[Ultrastructural changes of skeletal muscle tissue of patients with dysferlinopathy].

Abstract

Dysferlinopathy represents an orphan disease within the spectrum of progressive muscular dystrophies, occurring at a frequency of 1 to 9 cases per 1.000.000 individuals (Orphanet, 2024). It arises from mutations in the DYSF gene (OMIM 603009, 2p13, NM_003494.4), which is responsible for coding the transmembrane protein dysferlin. Dysferlin plays a critical role in the repair of muscle fiber membranes and the cellular processes of skeletal muscle regeneration. Although the molecular mechanisms of dysferlin-mediated repair are under active investigation, reports on the ultrastructural alterations in human skeletal muscles due to dysferlin deficiency are sparse.

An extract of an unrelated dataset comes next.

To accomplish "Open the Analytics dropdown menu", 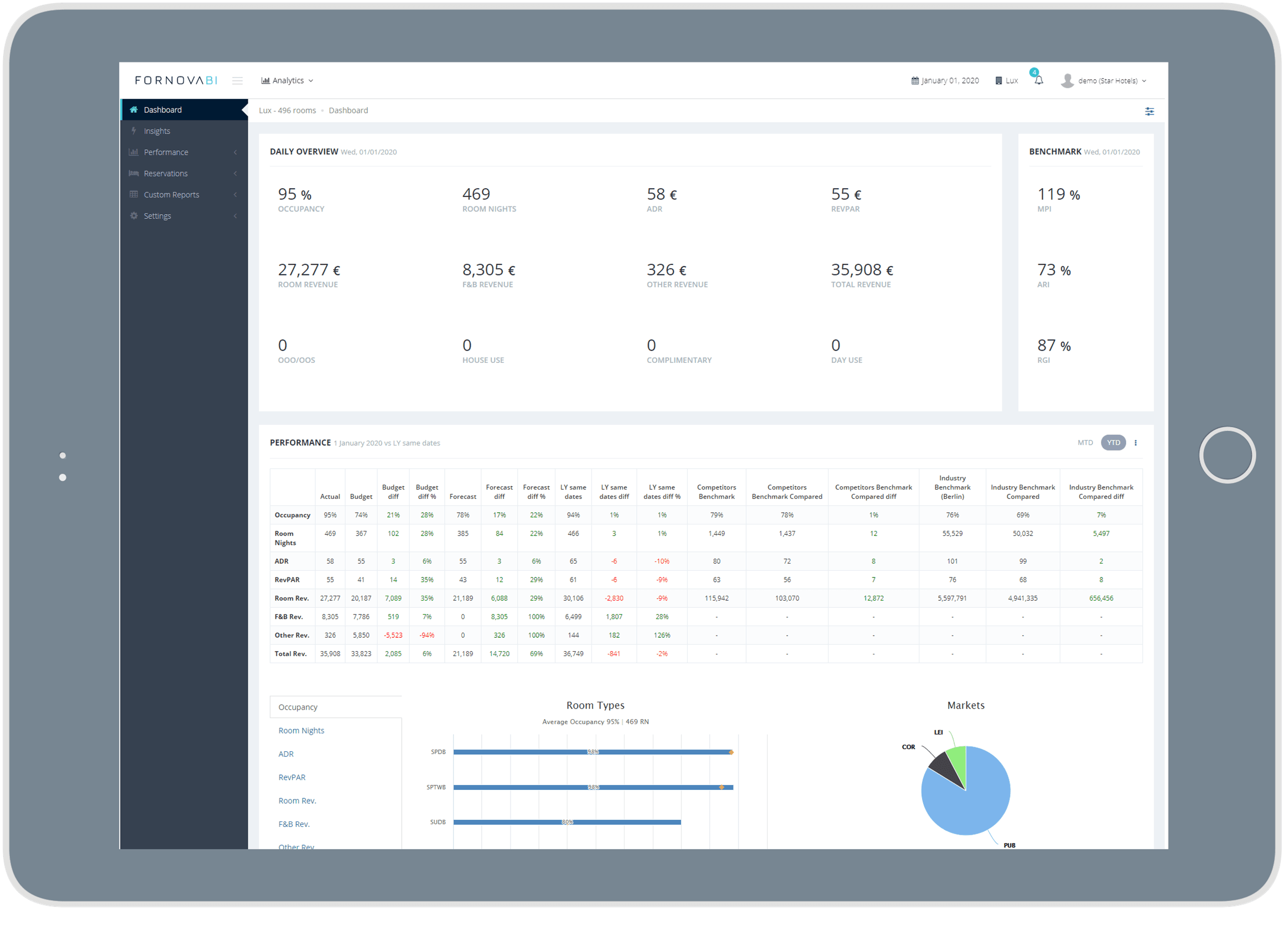I will pyautogui.click(x=287, y=81).
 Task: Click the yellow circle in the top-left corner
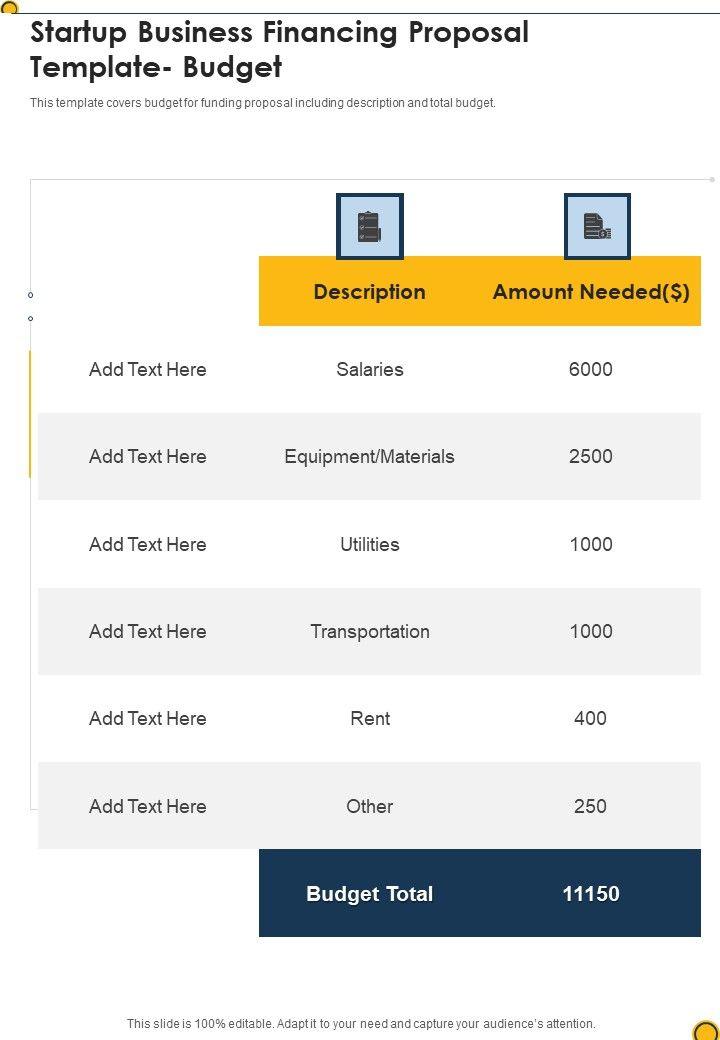pyautogui.click(x=9, y=7)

Objective: To identify the ultrastructural pathomorphological features of skeletal muscles in 6 patients with dysferlinopathy.

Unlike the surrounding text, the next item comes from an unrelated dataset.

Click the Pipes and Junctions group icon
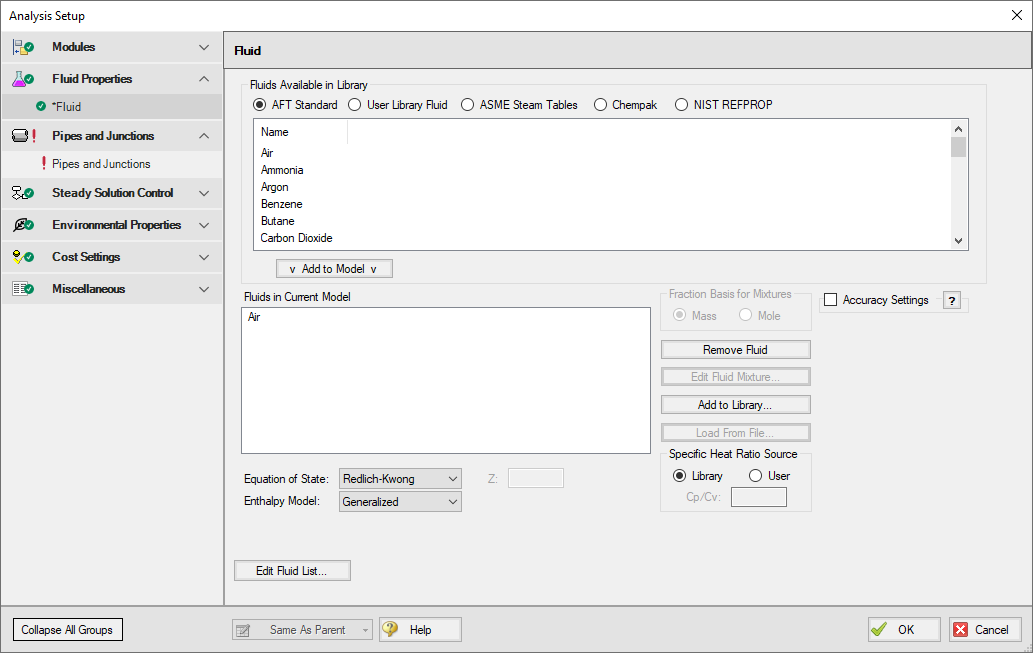The image size is (1033, 653). point(23,136)
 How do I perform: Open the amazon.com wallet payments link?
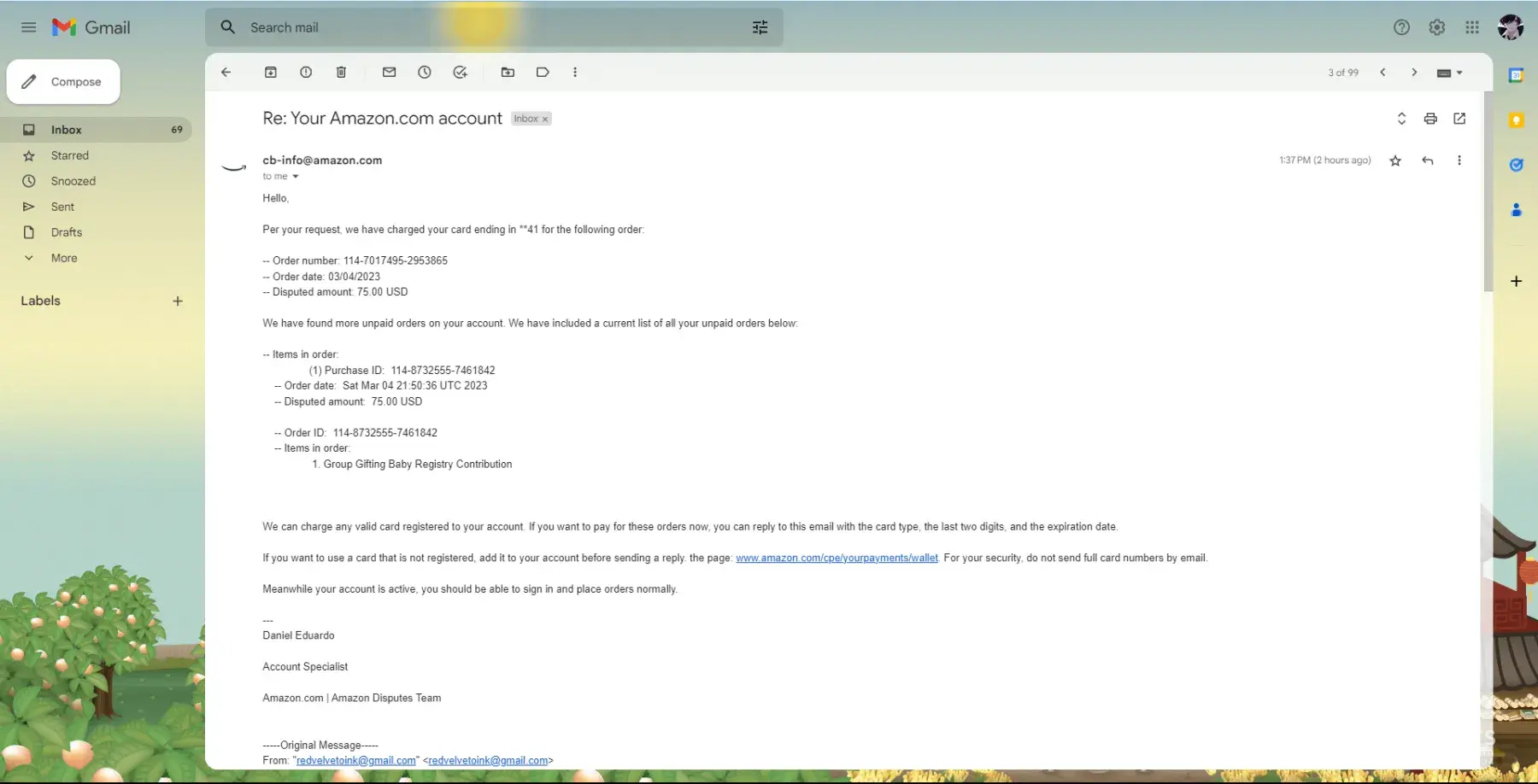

Material and methods: This study presents pathomorphological, immunohistochemical, and ultrastructural data from skeletal muscle biopsies of 6 patients with molecularly confirmed dysferlinopathy.

Results: Examination of paraffin-embedded sections of the anterior tibialis and vastus lateralis muscles, stained with hematoxylin and eosin, identified a primarily myopathic pattern of skeletal muscle injury. Immunohistochemical staining with dysferlin antibodies revealed the absence of the protein in muscle tissue compared to the positive control. Transmission electron microscopy has revealed ultrastructural alterations characteristic of dysferlinopathy, although not specific, including thickening and fragmentation of the basal membrane, thinning and lysis of myofibrils, folding and disruptions of the sarcolemma, destruction of mitochondria, and, newly described in this disease, necrosis of myosatellite cells and telocytes in skeletal muscles.

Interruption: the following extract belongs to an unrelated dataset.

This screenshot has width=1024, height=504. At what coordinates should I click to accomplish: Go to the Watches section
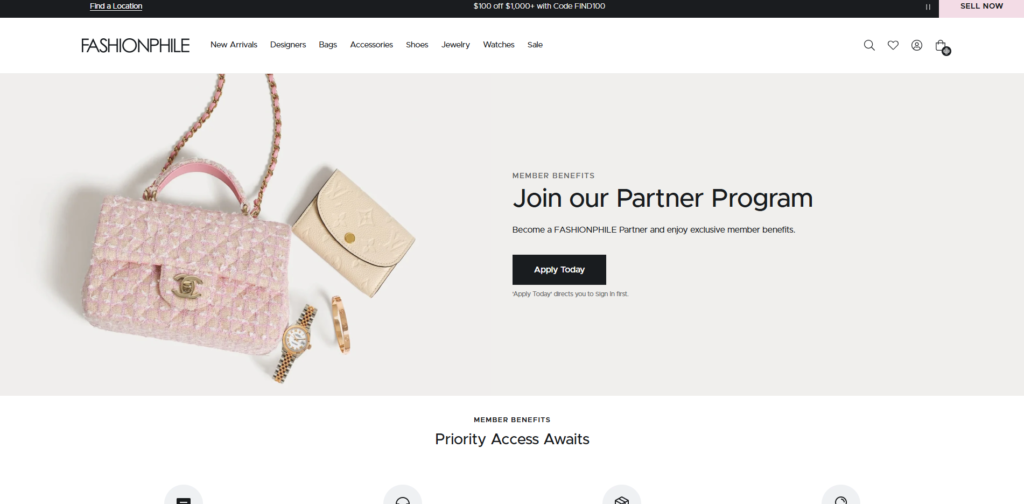[x=498, y=45]
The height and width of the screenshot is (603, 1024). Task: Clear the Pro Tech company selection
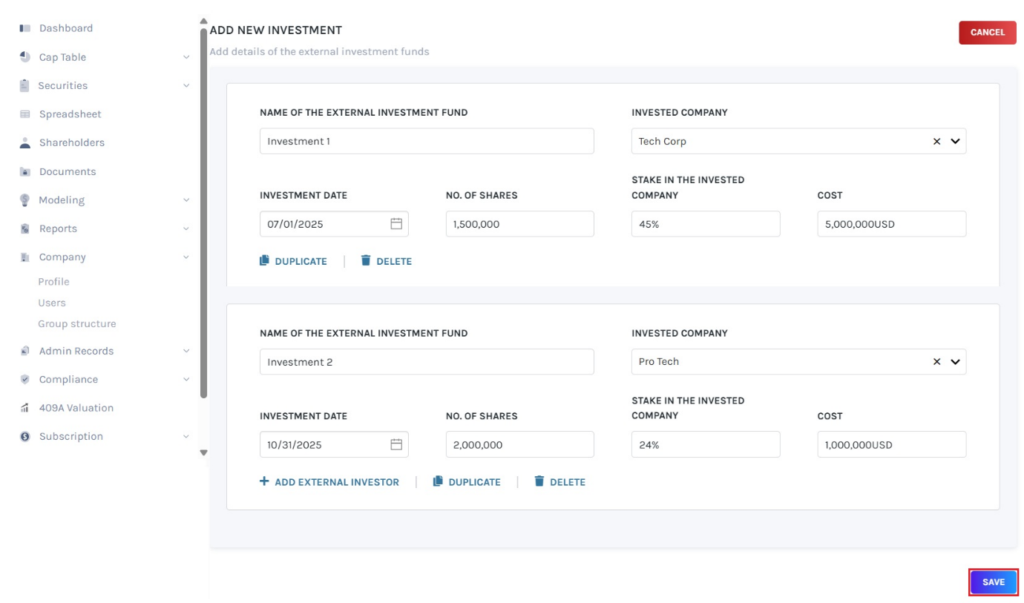click(x=937, y=361)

Conclusion: Despite the non-specificity of the identified ultrastructural alterations, electron microscopy of skeletal muscle biopsies in dysferlinopathy can provide additional information about the mechanisms underlying the disease development. The finding of myosatellite cell and telocyte necrosis indicates the impairment of skeletal muscle regenerative capacity, which may be a novel link in the pathogenesis of dysferlinopathy.